The First AI-Coded DeFi Exploit: How Claude Opus 4.6 Generated a $1.78M Oracle Bug

bitcoinindex.net · · 6 min read
The First AI-Coded DeFi Exploit: How Claude Opus 4.6 Generated a $1.78M Oracle Bug

Here’s something I genuinely didn’t expect to write in 2026: an AI model just co-authored its first million-dollar DeFi exploit.

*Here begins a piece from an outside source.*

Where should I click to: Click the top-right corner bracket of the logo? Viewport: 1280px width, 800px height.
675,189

On February 15, Anthropic’s Claude Opus 4.6 helped write code for the Moonwell lending protocol that mispriced cbETH at $1.12 instead of its actual market value of around $2,200. The result? $1.78 million in protocol bad debt and $2.68 million in total user losses affecting 181 borrowers.

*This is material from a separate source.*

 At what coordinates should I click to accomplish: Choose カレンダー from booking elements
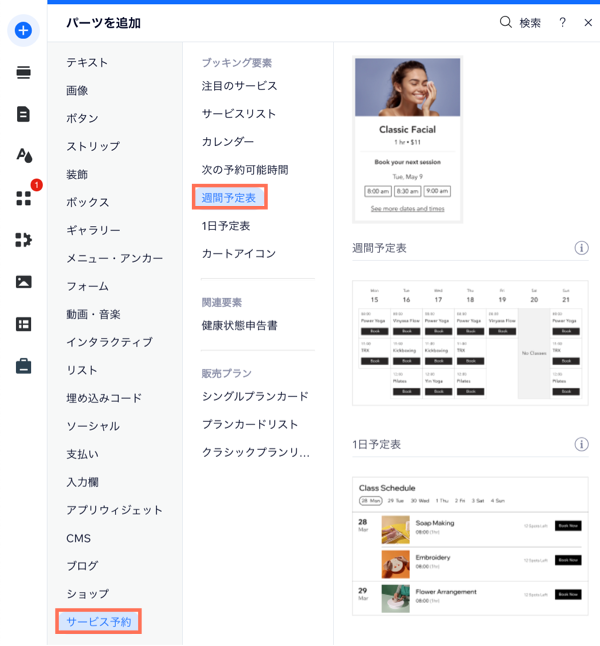[x=228, y=142]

This isn’t a theoretical risk anymore. This is what happens when AI-generated code meets production financial infrastructure.

What actually happened

At 6:01 PM UTC on February 15, Moonwell deployed governance proposal MIP-X43, which enabled Chainlink OEV (Oracle Extractable Value) wrapper contracts on Base. The code contained an oracle configuration bug that failed to multiply the cbETH/ETH exchange rate by the ETH/USD price feed.

The intended calculation:
cbETH price in USD = (cbETH/ETH ratio) × (ETH/USD price)
cbETH price = 1.12 × ~$2,000 = ~$2,240

What the code actually did:
cbETH price in USD = cbETH/ETH ratio
cbETH price = $1.12

That’s a 99.9% undervaluation. Trading bots immediately recognized the opportunity and began liquidating positions, repaying ~$1 of debt to seize cbETH worth ~$2,200. Within minutes, 1,096 cbETH (worth ~$2.44 million at market price) was liquidated.

Moonwell’s risk manager @anthiasxyz reacted quickly, reducing cbETH borrow and supply caps to 0.01. But the damage was done. The oracle correction required a 5-day governance timelock, and liquidations continued through February 18.

The AI coding angle

Here’s where it gets interesting. The vulnerable code was submitted in pull request #578 by Moonwell core contributor “anajuliabit” and explicitly co-authored by Claude Opus 4.6 according to GitHub commit records.

Smart contract auditor “pashov” broke the news on X on February 17:

“🚨Claude Opus 4.6 wrote vulnerable code, leading to a smart contract exploit with $1.78M loss. cbETH asset’s price was set to $1.12 instead of ~$2,200. The PRs of the project show commits were co-authored by Claude – Is this the first hack of vibe-coded Solidity code?”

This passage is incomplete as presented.